→ **Recorded data**
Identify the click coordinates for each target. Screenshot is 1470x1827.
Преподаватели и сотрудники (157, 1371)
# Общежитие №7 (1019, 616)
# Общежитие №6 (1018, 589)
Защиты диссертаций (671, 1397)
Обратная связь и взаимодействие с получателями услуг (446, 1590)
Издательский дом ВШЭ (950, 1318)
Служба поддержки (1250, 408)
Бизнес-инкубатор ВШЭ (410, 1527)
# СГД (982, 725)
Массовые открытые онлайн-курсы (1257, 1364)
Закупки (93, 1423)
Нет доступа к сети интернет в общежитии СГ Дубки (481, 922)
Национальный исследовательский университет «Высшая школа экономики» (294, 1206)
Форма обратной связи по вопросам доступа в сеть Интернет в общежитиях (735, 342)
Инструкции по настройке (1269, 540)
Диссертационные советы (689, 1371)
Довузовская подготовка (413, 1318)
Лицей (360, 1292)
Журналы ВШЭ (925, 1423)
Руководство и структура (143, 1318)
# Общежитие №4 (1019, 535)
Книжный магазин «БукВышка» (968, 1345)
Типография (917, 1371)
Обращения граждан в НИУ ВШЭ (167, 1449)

* * *

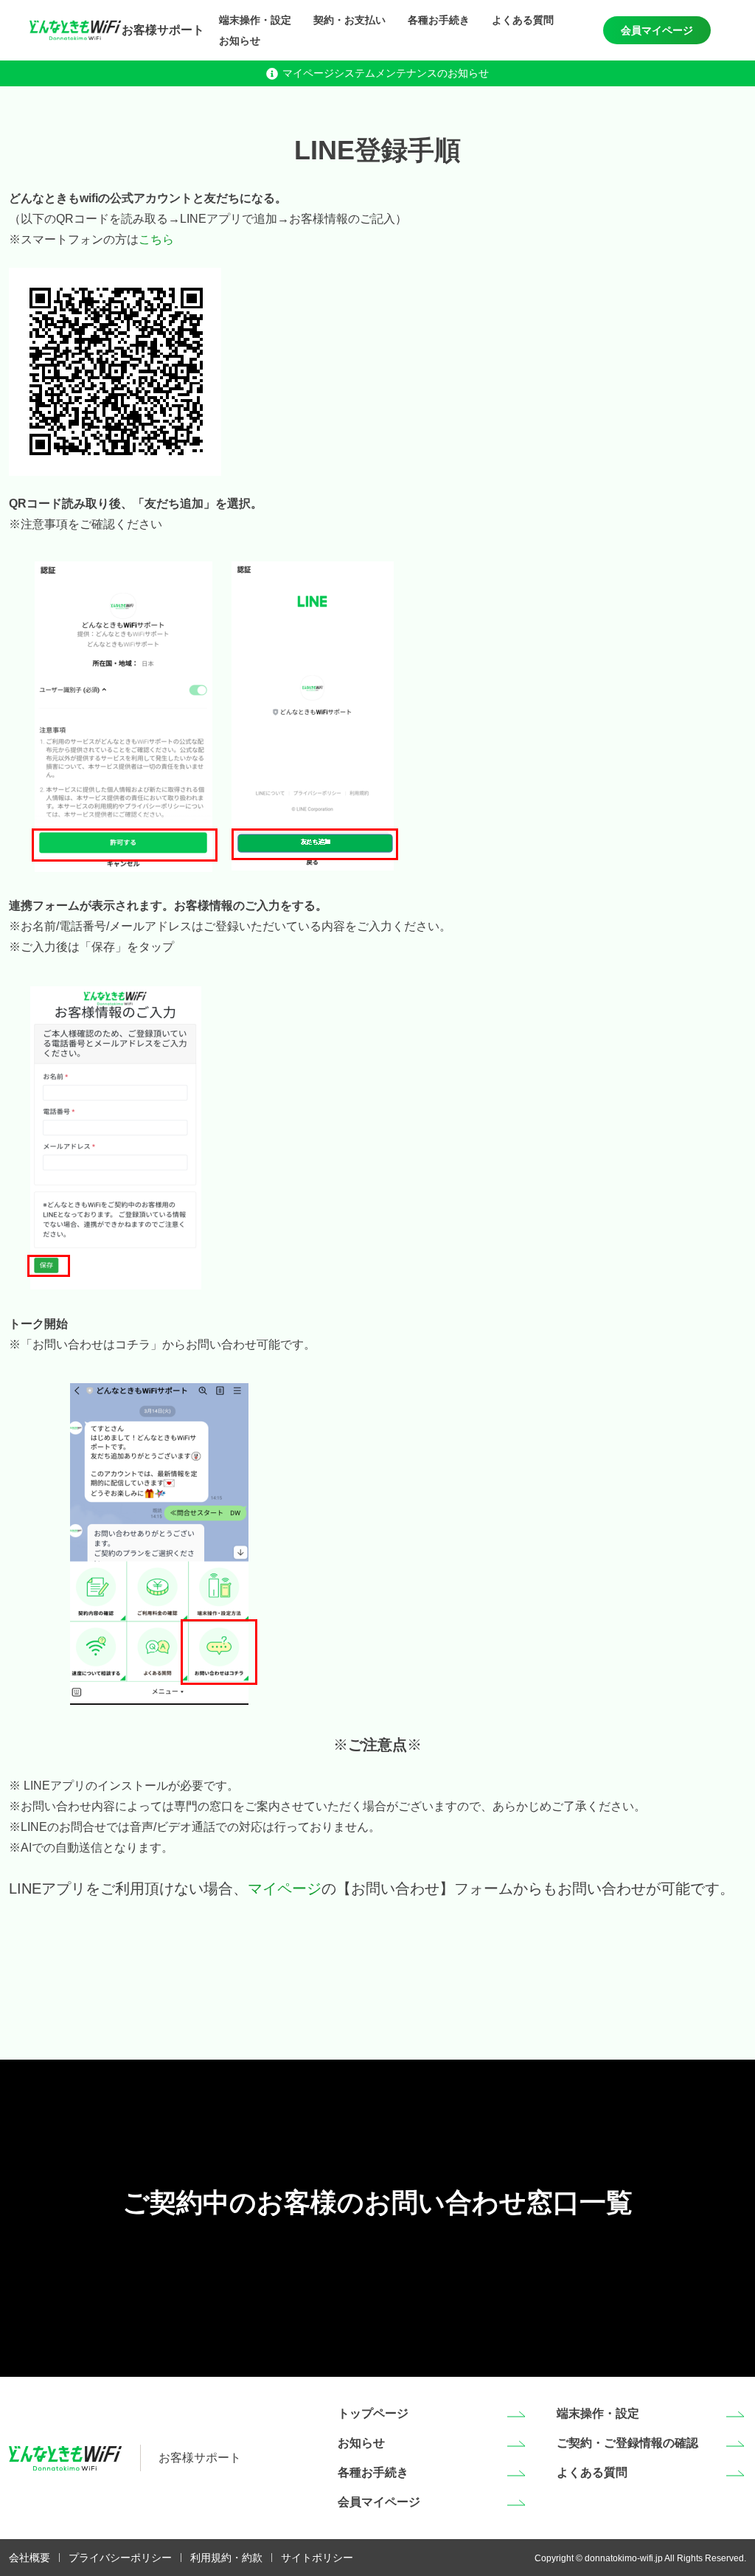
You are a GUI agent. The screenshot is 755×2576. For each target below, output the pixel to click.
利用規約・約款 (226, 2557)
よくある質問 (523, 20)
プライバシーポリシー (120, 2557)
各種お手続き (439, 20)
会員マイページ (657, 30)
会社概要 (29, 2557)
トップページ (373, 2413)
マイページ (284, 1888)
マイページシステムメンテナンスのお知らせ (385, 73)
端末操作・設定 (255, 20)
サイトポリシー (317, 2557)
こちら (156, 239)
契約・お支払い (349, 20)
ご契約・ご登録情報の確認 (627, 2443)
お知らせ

* * *

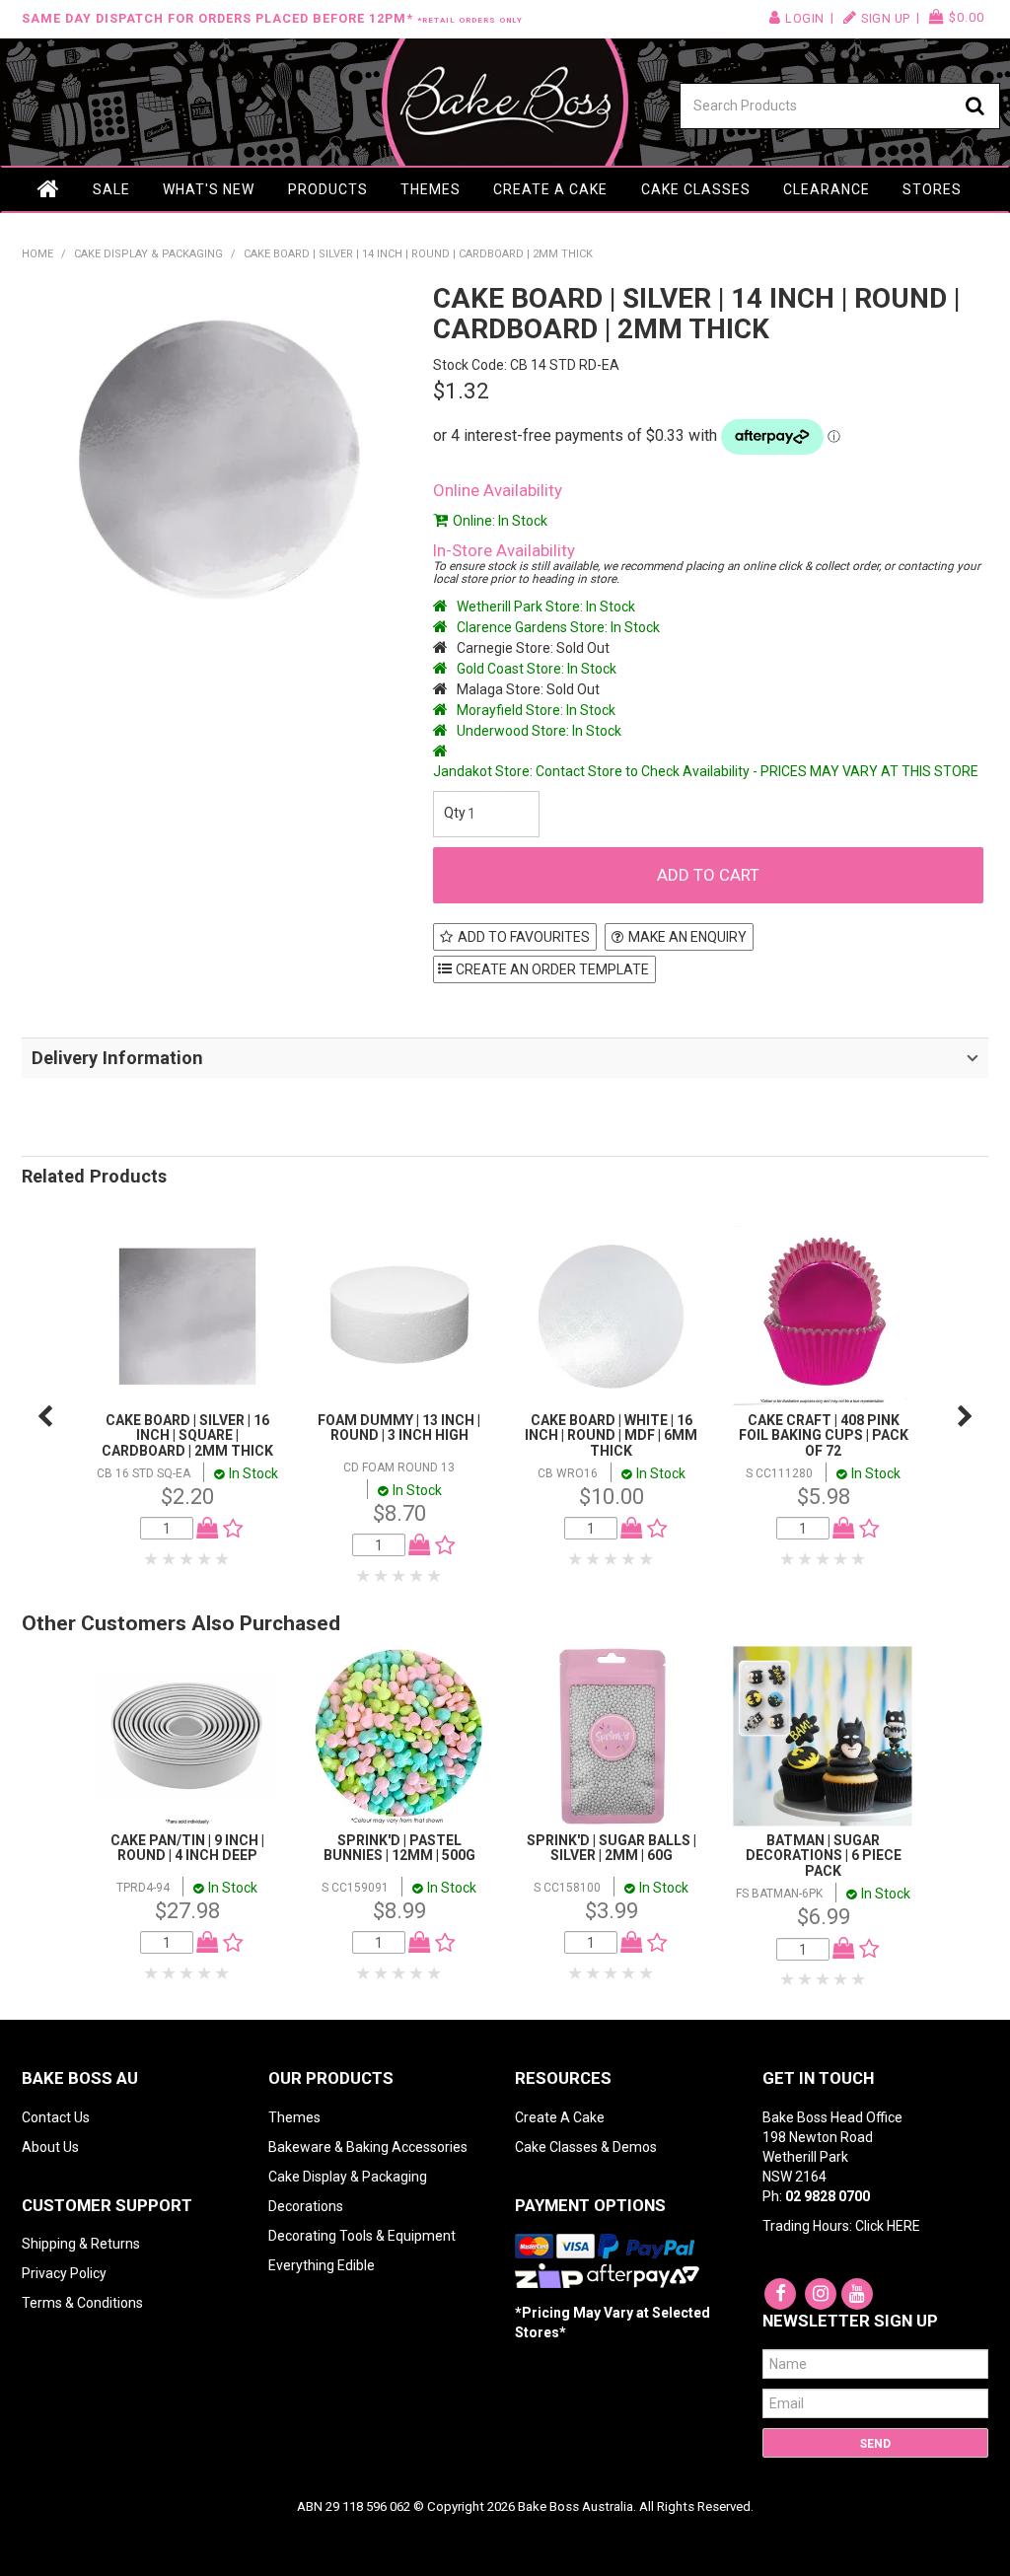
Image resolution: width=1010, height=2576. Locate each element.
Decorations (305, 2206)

→ **Requirement**
Of the entries above, repeat exactly the lines from the line with "# Общежитие №4 (1019, 535)" through the line with "Обращения граждан в НИУ ВШЭ (167, 1449)", both of them included.

→ **Expected answer**
# Общежитие №4 (1019, 535)
Книжный магазин «БукВышка» (968, 1345)
Типография (917, 1371)
Обращения граждан в НИУ ВШЭ (167, 1449)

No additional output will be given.